Item position entries
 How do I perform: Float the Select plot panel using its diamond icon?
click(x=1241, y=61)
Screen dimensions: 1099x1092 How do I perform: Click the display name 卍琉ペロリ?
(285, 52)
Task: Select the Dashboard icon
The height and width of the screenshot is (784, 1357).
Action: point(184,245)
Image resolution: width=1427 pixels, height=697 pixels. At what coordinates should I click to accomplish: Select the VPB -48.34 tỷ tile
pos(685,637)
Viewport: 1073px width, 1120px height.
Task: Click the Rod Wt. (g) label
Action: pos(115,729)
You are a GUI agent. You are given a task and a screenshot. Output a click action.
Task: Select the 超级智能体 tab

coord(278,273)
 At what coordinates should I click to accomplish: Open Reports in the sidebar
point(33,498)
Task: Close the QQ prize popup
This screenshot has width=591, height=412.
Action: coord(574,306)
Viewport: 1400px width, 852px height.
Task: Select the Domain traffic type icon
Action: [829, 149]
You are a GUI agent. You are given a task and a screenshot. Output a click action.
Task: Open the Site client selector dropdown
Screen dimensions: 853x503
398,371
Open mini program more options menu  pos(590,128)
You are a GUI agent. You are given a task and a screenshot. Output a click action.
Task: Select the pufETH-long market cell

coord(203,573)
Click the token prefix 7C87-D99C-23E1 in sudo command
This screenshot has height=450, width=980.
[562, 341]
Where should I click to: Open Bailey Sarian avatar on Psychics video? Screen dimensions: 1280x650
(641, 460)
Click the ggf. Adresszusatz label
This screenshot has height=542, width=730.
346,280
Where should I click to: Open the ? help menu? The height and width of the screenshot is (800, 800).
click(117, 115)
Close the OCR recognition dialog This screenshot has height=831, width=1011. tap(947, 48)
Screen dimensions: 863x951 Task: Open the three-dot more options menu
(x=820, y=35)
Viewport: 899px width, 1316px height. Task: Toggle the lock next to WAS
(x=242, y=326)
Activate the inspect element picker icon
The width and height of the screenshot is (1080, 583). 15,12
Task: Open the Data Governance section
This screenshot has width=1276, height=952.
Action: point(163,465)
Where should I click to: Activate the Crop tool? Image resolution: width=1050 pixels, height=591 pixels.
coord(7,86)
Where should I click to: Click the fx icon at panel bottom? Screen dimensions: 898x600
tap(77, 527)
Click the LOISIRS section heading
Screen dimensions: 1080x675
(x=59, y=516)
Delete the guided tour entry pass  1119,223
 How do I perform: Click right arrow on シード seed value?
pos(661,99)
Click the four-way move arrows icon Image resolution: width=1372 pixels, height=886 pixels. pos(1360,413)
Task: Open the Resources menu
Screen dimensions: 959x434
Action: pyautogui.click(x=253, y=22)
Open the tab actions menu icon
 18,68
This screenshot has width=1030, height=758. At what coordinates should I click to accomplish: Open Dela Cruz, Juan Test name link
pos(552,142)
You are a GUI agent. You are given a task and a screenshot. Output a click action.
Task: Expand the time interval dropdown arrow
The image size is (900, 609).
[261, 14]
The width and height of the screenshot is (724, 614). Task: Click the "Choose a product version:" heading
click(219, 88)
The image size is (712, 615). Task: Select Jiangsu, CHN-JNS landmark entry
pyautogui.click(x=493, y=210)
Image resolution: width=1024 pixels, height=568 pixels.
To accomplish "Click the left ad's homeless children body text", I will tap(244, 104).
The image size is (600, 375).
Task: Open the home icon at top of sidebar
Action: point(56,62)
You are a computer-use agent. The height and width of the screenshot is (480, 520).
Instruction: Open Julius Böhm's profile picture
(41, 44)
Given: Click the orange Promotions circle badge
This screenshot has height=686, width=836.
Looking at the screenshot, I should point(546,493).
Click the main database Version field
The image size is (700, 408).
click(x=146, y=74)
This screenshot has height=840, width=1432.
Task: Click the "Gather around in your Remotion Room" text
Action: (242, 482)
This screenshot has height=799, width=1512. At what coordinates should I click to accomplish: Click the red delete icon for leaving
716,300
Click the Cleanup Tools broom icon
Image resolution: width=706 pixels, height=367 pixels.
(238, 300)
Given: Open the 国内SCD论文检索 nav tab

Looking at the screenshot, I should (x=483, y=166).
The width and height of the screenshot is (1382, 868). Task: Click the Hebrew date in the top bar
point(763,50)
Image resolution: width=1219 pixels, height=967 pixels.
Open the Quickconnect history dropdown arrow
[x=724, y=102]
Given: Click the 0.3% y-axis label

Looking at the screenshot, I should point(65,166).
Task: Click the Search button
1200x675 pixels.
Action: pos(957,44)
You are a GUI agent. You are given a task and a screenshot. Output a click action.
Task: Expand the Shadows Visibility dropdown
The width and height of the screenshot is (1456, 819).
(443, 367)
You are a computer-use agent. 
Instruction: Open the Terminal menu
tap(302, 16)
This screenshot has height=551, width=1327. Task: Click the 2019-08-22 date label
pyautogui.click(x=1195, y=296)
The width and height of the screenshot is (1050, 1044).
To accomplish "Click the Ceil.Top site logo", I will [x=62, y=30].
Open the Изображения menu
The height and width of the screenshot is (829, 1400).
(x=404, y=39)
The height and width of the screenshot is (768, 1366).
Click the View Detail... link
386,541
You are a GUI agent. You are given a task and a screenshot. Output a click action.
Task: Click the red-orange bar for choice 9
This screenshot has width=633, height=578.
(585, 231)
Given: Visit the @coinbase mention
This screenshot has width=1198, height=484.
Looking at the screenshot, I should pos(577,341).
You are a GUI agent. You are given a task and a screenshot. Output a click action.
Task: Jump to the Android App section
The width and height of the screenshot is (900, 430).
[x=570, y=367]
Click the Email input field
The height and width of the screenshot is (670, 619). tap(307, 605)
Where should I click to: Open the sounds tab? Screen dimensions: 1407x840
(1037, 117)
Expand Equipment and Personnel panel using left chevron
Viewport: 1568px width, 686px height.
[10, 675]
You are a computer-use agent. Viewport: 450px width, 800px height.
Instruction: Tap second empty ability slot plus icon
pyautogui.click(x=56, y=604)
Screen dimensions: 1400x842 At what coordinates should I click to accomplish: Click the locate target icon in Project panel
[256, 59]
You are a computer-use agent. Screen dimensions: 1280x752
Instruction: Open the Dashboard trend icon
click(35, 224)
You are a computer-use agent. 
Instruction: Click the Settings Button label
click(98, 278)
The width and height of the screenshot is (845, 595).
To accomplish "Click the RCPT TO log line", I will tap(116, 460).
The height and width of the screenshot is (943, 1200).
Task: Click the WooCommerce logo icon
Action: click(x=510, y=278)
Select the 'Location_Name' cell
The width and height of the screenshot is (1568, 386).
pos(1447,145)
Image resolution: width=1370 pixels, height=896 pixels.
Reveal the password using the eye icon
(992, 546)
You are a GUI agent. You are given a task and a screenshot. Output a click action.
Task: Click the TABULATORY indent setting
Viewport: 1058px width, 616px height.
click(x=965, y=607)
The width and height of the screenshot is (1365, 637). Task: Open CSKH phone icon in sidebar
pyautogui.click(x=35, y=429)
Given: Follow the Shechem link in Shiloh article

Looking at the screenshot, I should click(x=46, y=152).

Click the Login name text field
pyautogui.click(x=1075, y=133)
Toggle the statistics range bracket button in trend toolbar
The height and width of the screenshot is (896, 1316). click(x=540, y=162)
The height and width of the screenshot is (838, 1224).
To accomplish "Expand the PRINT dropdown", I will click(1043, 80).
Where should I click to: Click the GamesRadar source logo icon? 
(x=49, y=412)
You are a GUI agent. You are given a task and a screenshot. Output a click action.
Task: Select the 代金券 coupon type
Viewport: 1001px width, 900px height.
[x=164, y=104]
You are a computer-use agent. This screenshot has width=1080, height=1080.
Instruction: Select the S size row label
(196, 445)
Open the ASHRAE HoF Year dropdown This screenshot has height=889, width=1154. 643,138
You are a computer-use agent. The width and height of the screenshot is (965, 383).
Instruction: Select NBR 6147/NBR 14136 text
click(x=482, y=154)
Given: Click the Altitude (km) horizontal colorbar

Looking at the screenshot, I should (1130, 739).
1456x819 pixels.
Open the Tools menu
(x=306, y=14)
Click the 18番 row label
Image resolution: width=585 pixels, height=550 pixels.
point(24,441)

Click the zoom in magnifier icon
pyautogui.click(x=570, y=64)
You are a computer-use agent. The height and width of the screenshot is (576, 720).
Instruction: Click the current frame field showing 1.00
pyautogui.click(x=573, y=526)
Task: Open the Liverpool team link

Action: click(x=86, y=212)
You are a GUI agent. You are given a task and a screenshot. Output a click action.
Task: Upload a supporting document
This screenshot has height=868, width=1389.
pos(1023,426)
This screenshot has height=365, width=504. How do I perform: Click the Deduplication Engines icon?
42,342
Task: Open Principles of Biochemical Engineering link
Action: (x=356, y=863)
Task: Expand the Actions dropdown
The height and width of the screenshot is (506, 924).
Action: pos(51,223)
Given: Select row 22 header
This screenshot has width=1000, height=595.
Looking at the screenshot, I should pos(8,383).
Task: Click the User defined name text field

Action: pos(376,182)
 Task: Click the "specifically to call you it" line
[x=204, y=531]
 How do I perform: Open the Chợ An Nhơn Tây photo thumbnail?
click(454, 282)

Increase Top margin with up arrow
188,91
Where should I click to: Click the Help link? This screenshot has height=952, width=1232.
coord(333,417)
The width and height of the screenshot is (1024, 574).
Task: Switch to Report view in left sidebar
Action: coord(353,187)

> **WRITTEN EXERCISE**: Copy the data word for word, beginning at the line that contains "How do I perform: Open" and stopping after the final line of the data.

> **EXERCISE RESULT**:
 How do I perform: Open the Chợ An Nhơn Tây photo thumbnail?
click(454, 282)

Increase Top margin with up arrow
188,91
Where should I click to: Click the Help link? This screenshot has height=952, width=1232.
coord(333,417)
The width and height of the screenshot is (1024, 574).
Task: Switch to Report view in left sidebar
Action: coord(353,187)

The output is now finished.